[Aim of the task]: Can you output the data verbatim, from the line containing "You are a computer-use agent. 1284x915" up to and including the line containing "tap(390, 93)"?

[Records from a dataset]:
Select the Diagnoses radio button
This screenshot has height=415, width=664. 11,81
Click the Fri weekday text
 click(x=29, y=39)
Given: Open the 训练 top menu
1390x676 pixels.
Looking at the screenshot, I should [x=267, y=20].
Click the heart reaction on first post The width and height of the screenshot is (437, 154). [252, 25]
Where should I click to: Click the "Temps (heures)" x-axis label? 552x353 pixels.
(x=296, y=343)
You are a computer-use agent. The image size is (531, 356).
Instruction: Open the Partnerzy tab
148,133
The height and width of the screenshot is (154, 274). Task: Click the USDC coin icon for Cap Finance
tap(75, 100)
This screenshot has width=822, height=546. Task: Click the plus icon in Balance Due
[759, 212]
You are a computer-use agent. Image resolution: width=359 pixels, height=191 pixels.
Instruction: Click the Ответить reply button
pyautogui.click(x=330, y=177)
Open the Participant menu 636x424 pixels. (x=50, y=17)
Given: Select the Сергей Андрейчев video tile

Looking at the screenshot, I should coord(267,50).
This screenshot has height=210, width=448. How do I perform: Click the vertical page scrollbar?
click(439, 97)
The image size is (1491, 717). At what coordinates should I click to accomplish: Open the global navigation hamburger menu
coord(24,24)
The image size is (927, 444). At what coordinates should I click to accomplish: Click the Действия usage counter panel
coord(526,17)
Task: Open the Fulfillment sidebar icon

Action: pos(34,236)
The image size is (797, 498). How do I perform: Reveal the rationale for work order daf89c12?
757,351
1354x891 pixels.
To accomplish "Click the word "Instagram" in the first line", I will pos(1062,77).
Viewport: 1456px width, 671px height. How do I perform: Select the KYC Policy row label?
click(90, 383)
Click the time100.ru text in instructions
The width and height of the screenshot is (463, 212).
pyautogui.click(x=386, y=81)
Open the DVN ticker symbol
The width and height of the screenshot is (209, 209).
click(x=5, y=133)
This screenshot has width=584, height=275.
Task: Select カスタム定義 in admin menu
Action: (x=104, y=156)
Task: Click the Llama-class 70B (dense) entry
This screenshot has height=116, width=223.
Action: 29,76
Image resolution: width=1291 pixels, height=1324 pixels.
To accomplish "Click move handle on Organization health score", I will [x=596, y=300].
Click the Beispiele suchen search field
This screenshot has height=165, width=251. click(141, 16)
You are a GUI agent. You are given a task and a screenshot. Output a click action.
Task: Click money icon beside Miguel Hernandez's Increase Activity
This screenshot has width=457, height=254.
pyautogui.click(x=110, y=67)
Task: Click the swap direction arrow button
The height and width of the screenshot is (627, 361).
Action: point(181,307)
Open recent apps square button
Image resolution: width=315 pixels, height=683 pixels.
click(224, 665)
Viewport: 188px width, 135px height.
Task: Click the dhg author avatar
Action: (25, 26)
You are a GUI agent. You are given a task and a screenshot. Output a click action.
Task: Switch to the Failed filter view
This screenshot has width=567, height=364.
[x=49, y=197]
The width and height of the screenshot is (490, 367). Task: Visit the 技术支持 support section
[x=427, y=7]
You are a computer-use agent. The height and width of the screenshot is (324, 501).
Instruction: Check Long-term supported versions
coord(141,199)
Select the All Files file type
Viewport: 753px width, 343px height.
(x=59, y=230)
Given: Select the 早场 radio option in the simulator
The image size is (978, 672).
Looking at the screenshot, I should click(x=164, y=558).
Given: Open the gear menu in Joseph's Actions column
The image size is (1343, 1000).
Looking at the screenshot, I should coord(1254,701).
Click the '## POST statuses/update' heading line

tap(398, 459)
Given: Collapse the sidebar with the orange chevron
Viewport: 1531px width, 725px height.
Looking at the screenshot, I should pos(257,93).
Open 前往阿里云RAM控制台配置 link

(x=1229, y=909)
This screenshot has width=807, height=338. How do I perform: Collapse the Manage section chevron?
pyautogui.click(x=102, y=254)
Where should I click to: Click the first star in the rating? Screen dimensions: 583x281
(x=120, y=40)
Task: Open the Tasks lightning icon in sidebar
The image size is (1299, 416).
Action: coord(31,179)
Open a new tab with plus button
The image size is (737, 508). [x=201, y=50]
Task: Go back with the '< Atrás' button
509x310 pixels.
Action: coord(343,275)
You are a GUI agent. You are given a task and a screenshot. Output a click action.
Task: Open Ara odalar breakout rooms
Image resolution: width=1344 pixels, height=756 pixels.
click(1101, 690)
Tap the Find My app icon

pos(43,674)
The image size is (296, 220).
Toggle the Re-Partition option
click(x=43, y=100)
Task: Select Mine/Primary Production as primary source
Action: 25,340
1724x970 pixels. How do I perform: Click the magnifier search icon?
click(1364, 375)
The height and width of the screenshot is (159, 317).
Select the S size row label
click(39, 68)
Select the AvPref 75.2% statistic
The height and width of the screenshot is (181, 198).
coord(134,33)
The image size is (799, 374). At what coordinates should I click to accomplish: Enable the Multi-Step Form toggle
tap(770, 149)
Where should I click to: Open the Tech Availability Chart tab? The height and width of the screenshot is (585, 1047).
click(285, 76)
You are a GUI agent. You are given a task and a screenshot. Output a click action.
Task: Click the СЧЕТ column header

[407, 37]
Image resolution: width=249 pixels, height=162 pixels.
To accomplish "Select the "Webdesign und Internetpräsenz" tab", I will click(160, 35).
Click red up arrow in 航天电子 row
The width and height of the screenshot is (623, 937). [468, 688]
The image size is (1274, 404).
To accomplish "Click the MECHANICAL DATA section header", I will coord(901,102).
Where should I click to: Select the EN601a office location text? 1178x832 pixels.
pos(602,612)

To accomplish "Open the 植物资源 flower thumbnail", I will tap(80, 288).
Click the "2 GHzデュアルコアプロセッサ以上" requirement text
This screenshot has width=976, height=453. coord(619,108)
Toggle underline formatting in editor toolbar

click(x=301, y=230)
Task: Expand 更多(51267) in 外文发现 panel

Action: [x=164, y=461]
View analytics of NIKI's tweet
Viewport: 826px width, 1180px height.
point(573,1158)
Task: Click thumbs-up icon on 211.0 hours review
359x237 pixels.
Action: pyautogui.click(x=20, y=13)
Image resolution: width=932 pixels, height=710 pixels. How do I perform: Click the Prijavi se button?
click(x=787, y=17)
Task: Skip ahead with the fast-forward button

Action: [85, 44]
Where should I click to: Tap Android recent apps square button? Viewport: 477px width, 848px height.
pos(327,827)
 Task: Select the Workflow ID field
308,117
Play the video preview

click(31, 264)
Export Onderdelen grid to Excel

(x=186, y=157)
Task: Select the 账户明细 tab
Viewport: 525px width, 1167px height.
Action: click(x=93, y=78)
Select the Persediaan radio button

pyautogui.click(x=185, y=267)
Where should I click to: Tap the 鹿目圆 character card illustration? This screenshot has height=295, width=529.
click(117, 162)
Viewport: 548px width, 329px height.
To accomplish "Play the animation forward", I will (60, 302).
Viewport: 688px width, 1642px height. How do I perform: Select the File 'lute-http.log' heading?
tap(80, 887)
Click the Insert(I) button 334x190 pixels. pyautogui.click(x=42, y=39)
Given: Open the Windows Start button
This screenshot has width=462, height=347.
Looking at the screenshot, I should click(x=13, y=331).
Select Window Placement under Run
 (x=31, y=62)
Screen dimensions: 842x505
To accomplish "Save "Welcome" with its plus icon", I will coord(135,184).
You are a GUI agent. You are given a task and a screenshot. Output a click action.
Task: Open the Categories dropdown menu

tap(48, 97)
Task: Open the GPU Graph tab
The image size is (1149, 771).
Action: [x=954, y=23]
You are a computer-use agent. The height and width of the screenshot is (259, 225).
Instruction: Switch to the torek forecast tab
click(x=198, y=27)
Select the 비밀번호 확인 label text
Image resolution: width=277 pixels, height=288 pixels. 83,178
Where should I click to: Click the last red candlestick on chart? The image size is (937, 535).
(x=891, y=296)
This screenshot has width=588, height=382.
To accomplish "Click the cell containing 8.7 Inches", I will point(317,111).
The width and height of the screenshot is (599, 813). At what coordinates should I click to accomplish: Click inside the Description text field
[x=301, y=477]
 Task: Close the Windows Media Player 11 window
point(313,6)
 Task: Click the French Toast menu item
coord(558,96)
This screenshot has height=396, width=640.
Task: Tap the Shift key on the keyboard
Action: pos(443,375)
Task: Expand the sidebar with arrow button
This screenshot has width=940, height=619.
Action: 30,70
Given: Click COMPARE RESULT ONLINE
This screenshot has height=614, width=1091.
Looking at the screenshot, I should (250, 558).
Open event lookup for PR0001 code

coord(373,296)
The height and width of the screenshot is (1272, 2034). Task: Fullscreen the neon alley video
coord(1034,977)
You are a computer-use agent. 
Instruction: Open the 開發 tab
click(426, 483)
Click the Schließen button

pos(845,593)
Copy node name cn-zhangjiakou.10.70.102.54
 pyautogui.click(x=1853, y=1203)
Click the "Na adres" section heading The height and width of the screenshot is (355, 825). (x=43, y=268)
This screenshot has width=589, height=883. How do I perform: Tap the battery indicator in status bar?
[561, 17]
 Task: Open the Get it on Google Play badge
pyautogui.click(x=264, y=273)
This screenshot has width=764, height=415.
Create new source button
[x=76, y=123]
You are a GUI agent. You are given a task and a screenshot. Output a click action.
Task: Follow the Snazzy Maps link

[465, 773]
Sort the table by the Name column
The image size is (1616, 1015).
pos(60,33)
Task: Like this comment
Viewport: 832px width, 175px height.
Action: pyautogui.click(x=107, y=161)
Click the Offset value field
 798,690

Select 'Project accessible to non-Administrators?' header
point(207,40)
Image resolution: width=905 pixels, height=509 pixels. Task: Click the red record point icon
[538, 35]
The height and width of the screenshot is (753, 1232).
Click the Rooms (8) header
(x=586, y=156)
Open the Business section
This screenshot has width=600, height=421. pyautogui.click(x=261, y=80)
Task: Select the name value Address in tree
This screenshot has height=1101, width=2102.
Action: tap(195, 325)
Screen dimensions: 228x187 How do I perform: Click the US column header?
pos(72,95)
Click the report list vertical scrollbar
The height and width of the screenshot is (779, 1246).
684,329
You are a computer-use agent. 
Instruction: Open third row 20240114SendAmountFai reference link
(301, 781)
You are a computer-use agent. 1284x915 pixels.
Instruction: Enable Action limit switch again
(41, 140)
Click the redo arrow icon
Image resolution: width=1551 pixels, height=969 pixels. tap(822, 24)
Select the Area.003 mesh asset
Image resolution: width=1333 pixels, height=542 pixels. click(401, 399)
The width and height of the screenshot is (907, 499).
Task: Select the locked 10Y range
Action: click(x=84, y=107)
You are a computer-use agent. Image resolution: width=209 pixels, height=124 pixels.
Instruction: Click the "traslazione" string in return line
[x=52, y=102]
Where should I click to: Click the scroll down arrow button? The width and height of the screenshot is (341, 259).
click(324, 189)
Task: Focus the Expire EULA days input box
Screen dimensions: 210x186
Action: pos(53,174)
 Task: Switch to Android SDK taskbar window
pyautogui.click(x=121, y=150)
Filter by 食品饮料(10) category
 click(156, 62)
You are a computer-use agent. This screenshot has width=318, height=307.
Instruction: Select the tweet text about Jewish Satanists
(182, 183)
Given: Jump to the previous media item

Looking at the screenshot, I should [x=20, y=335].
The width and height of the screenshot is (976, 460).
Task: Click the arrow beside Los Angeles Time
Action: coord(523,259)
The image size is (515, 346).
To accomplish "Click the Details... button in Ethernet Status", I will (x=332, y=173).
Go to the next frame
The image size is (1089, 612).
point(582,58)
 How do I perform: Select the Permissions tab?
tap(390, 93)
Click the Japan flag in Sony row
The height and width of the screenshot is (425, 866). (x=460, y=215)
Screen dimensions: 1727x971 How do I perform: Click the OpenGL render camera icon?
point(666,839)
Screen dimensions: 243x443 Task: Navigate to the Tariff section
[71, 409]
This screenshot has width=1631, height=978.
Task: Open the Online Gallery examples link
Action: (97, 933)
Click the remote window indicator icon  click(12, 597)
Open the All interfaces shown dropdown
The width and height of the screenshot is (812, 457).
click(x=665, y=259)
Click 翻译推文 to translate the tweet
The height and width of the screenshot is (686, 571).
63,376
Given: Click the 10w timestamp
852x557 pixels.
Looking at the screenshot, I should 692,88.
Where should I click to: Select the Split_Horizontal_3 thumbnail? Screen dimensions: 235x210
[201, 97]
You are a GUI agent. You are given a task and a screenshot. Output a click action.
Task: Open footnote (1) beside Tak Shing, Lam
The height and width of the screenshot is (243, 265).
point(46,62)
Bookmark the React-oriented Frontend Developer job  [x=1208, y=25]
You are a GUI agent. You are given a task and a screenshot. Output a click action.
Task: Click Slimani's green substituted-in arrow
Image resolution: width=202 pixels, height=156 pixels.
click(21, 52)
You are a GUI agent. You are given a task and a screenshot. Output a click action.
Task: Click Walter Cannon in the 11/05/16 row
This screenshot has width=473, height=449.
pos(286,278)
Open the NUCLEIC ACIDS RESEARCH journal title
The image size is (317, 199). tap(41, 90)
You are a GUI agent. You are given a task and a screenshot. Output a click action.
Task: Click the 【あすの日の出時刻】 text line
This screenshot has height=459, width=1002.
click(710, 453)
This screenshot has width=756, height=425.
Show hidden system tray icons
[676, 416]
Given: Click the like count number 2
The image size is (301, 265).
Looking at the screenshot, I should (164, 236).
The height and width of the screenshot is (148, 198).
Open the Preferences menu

[Task response]:
You are a computer-use agent. 1284x915 pixels.
Instruction: Enable Action limit switch again
(41, 140)
Click the redo arrow icon
Image resolution: width=1551 pixels, height=969 pixels. tap(822, 24)
Select the Area.003 mesh asset
Image resolution: width=1333 pixels, height=542 pixels. click(401, 399)
The width and height of the screenshot is (907, 499).
Task: Select the locked 10Y range
Action: click(x=84, y=107)
You are a computer-use agent. Image resolution: width=209 pixels, height=124 pixels.
Instruction: Click the "traslazione" string in return line
[x=52, y=102]
Where should I click to: Click the scroll down arrow button? The width and height of the screenshot is (341, 259).
click(324, 189)
Task: Focus the Expire EULA days input box
Screen dimensions: 210x186
Action: pos(53,174)
 Task: Switch to Android SDK taskbar window
pyautogui.click(x=121, y=150)
Filter by 食品饮料(10) category
 click(156, 62)
You are a computer-use agent. This screenshot has width=318, height=307.
Instruction: Select the tweet text about Jewish Satanists
(182, 183)
Given: Jump to the previous media item

Looking at the screenshot, I should [x=20, y=335].
The width and height of the screenshot is (976, 460).
Task: Click the arrow beside Los Angeles Time
Action: coord(523,259)
The image size is (515, 346).
To accomplish "Click the Details... button in Ethernet Status", I will (x=332, y=173).
Go to the next frame
The image size is (1089, 612).
point(582,58)
 How do I perform: Select the Permissions tab?
tap(390, 93)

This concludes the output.